[[ Records shown, beginning ]]

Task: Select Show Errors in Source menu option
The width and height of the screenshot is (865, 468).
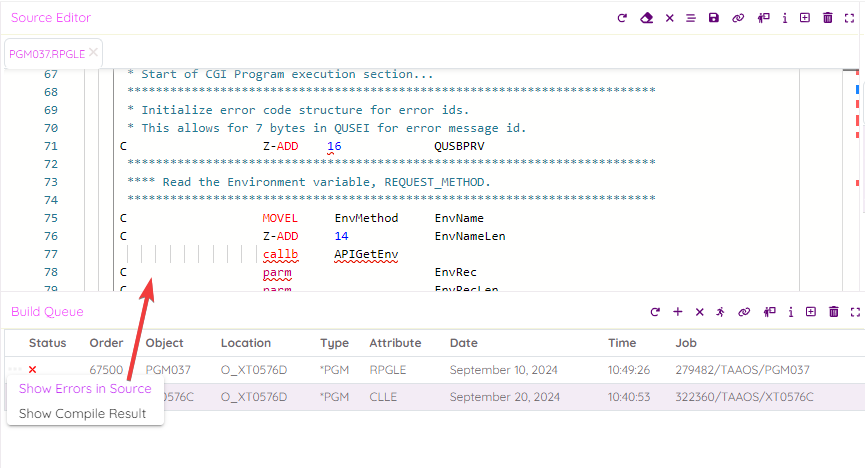Action: tap(85, 389)
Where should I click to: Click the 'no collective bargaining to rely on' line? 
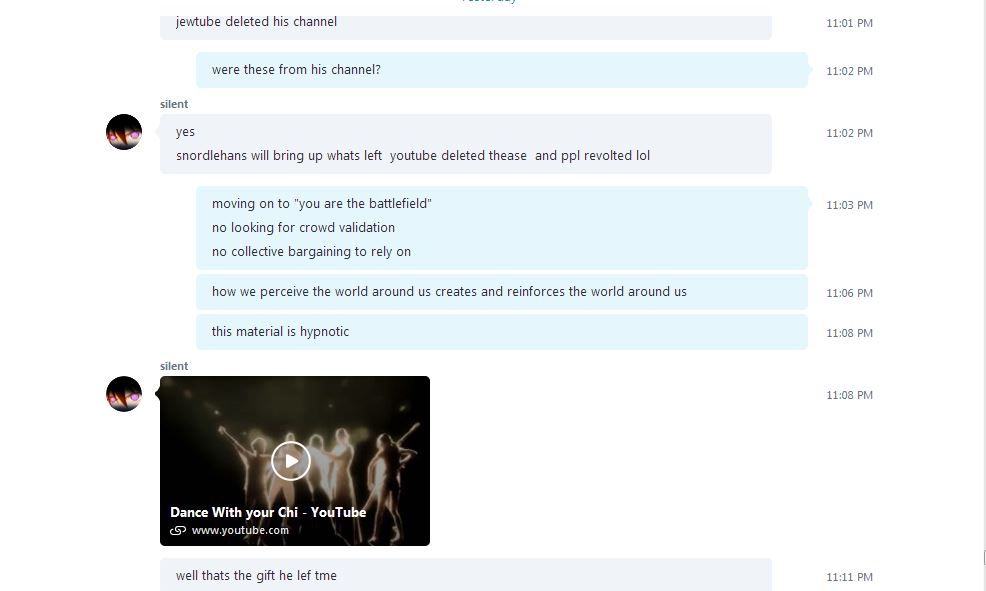tap(311, 251)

[[ Records shown, end ]]

- **Exercise instructions**: In the copy, no pictures should appear; the records themselves must be repeated exactly.

- **Output of the task**:
Task: Select Show Errors in Source menu option
The width and height of the screenshot is (865, 468).
Action: tap(85, 389)
Where should I click to: Click the 'no collective bargaining to rely on' line? 
tap(311, 251)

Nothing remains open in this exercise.